Entre 2025 y 2026, ChatGPT de OpenAI vio caer su cuota de mercado de usuarios diarios de su aplicación móvil en EE. UU. de 70% a 46%, mientras competidores como Gemini y Grok incrementaron significativamente sus participaciones. A pesar de un aumento en el tráfico web de ChatGPT, la competencia ha mostrado crecimientos exponenciales, destacando la presencia de alternativas robustas a OpenAI en el mercado.
Este declive es preocupante no solo por la pérdida de liderazgo técnico, sino por el cambio en la narrativa de la empresa, alejándose de su visión original hacia la Inteligencia Artificial General (AGI) hacia una diversificación forzada de su modelo de negocio, incursionando en áreas como el desarrollo de hardware y wearables. Sin embargo, OpenAI enfrenta un modelo de negocio desafiante, con pérdidas millonarias y una competencia cada vez más fuerte, particularmente en el sector empresarial donde empresas como Anthropic y Claude Code están ganando terreno.

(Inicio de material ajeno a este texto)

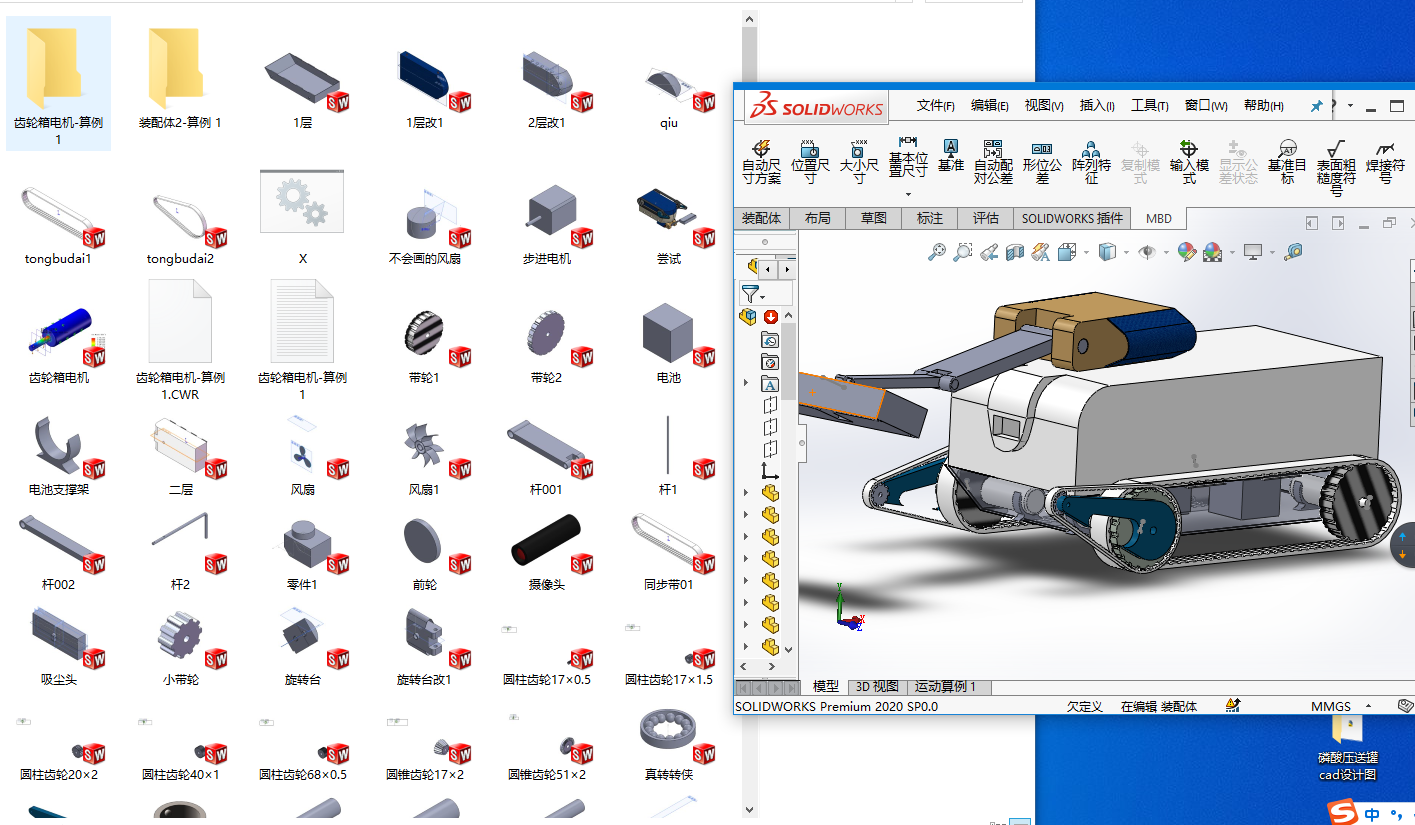Viewport: 1415px width, 825px height.
Task: Select the 表面粗糙度符号 surface finish tool
Action: [x=1336, y=163]
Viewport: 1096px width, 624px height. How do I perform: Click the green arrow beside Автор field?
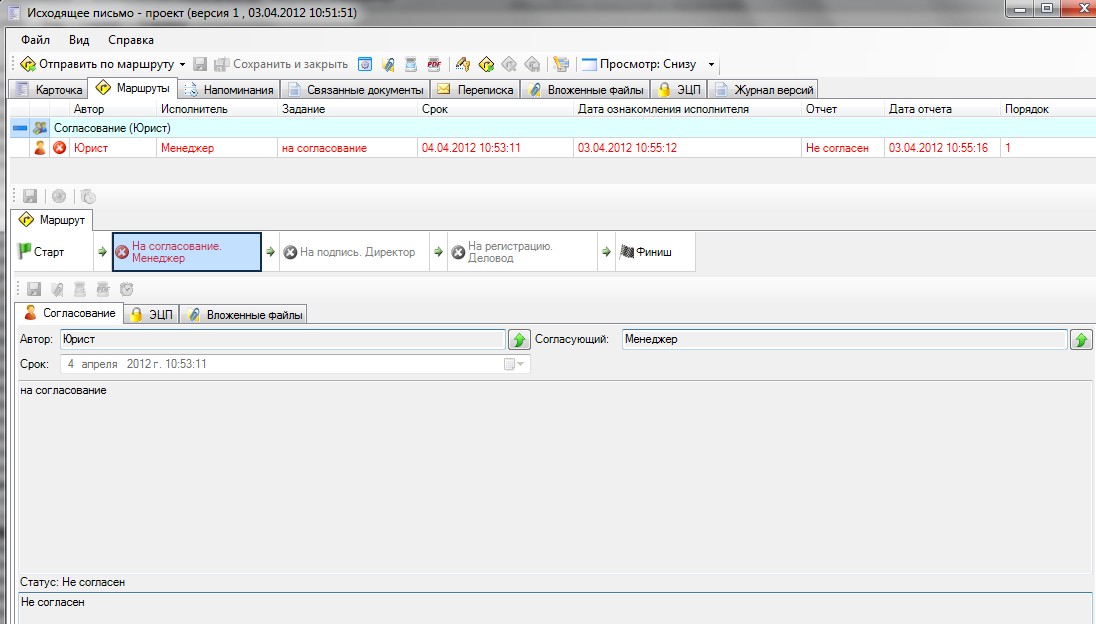[519, 340]
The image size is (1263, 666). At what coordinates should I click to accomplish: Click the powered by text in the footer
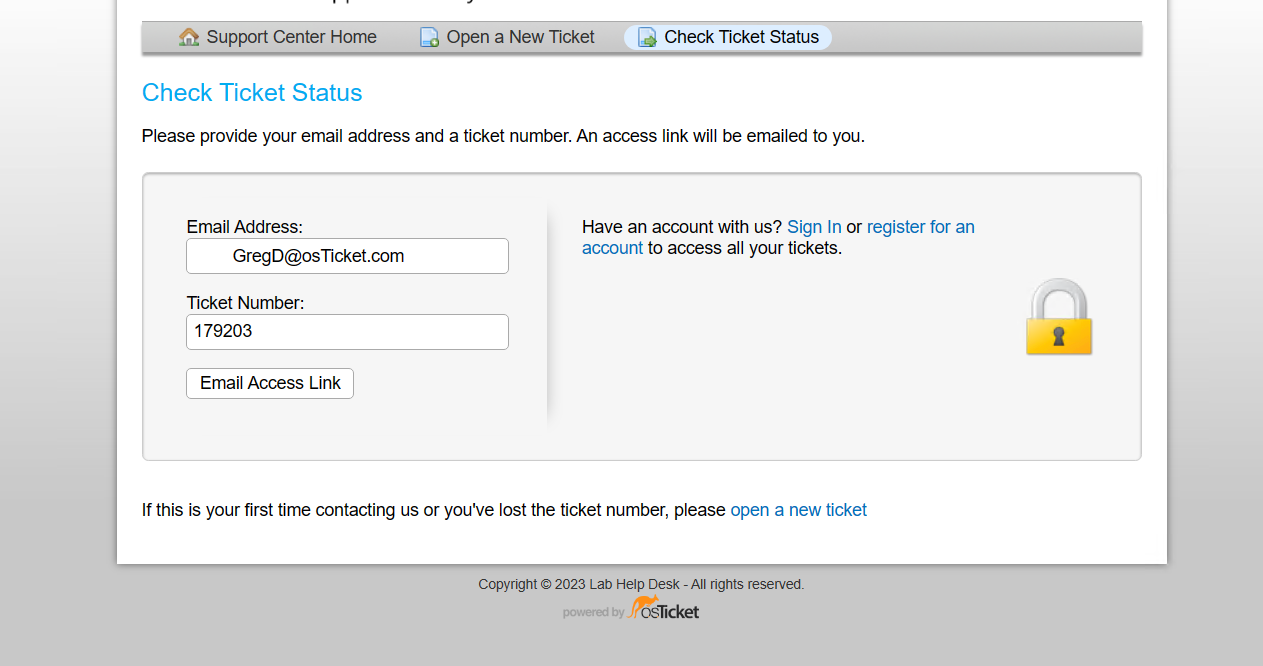point(592,612)
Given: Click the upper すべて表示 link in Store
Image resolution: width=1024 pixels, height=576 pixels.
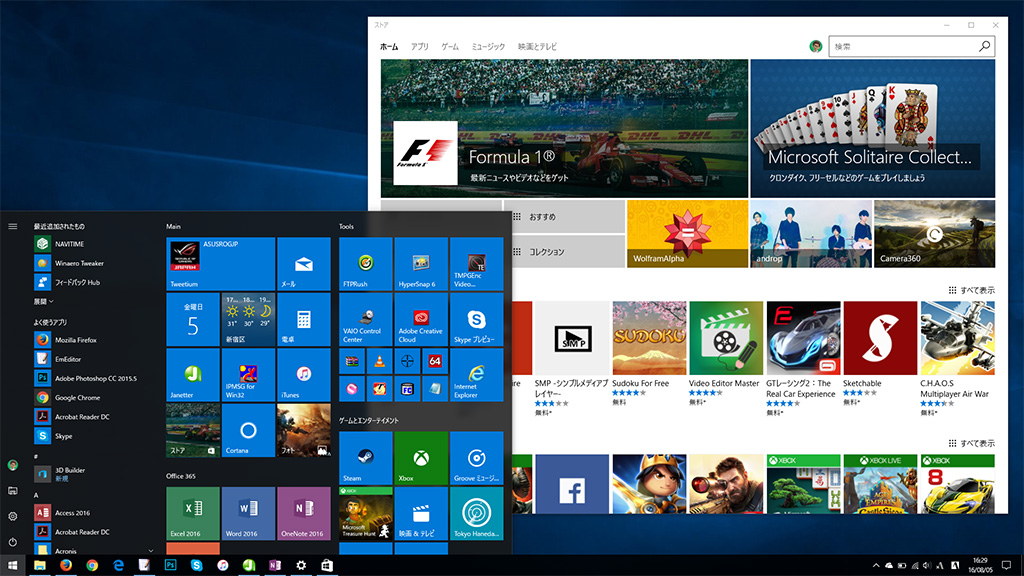Looking at the screenshot, I should click(972, 290).
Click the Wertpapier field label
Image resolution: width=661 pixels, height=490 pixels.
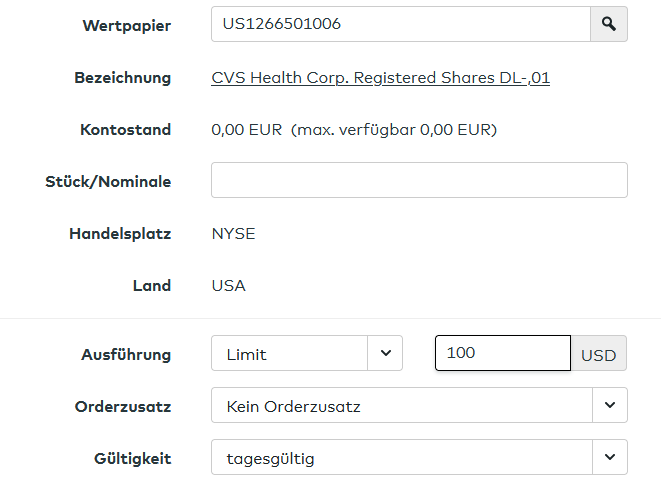pos(126,25)
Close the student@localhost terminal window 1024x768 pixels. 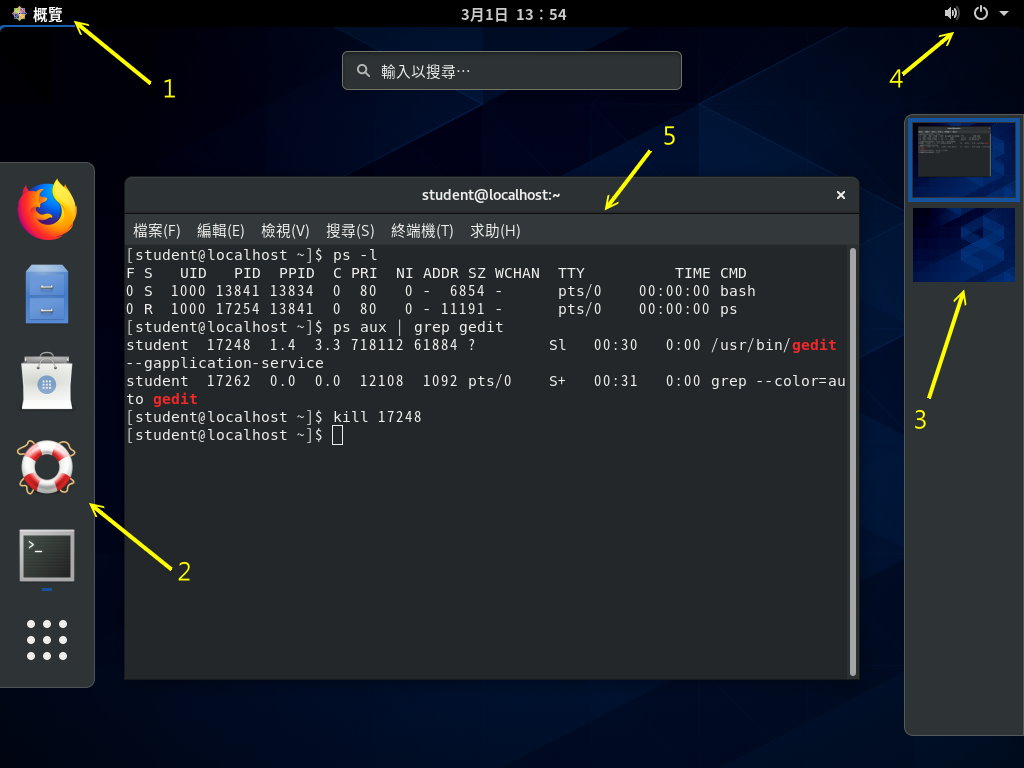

OpenAI, que depende significativamente de ChatGPT para su supervivencia económica, se encuentra en una posición vulnerable frente a Google, que puede permitirse operar a pérdida con Gemini gracias a su capacidad financiera y a su integración con productos existentes como el buscador, YouTube, entre otros. Mientras, Sundar Pichai busca mantener la confianza en Gemini evitando la publicidad intrusiva, OpenAI busca desesperadamente diversificar sus ingresos y aplicaciones para evitar un colapso financiero.
La banca está reduciendo su dependencia de los modelos de OpenAI, y la competencia como Anthropic proyecta rentabilidad en el corto plazo, mientras que OpenAI ajusta sus proyecciones hacia el futuro. Este contexto sugiere una disminución en la influencia y la estabilidad de OpenAI, a medida que el mercado de inteligencia artificial se vuelve más competitivo y diversificado.